Anyway, this same friend called today moments after my 2-year-old locked herself in my bedroom. Why does my door have a lock? I plead the 5th. I am ruining my chances of getting that “#1 Mom” sweatshirt for Christmas, huh?
My daughter was furious because her older brother was singing her song. Apparently she purchased the rights to “Twinkle, Twinkle, Little Star” when I wasn’t looking.

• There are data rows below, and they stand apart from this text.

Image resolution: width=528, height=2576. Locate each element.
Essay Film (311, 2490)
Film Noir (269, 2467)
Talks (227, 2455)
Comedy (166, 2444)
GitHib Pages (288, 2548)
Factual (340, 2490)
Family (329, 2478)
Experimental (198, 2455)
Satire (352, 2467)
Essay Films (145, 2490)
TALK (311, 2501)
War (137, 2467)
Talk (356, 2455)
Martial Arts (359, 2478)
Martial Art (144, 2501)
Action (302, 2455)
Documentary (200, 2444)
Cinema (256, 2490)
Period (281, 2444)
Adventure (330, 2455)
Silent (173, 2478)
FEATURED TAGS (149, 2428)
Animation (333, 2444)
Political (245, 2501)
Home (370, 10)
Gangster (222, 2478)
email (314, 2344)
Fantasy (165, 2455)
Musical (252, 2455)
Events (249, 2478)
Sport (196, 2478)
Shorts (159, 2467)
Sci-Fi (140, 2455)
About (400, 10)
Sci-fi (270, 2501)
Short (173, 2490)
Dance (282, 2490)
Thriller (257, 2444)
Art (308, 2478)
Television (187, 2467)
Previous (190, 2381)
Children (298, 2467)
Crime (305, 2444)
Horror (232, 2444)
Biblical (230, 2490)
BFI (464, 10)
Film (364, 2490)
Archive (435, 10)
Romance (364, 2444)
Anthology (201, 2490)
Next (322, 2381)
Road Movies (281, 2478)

My heart started racing the moment I realized the door was locked. I thought about going all Jackie Chan and breaking through the wood. Then, I realized 1.) I would ruin a perfectly good pedicure 2.) I would probably pull a muscle (I’m not in my 20’s anymore) 3.) She wasn’t in immediate danger. I pressed my lips against the door and in a calm Mr. Rogers-esque voice asked, “Honey, Can you open the door for Mommy?” She replied, “Nope-a, Nope-a, Nope-a.” My daughter likes to add a short “a” at the end of the word Nope. It is spoken only when she is being defiant. Well, actually she sings it to me. Pronounced Nope•uh, it really pisses me off and she knows it. I begin to turn and shake the door handle a little more aggressively. You have watched this scene in countless soap opera episodes. You know, the one where a woman comes back from the dead, is being held captive by a family member who has an evil twin and tries to escape. Anyway, she wasn’t budging, “Nope-a, Nope-a, Nope-a.” I had no choice. I could either get a screw driver and remove the door handle (which would be a major pain in my ass) or I could coerce her with false promises. “Do you want some ice cream?” “Nope-a, Nope-a, Nope-a.” I think steam was pouring out of my ears. I pounded on the door, “You open this door right now or you are not watching Dora tonight!” She started crying, stomped her feet and unlocked it. My girlfriend heard this story and said, “Man, I thought I was the only one with a crazy house.” Nope-a, Nope-a, Nope-a.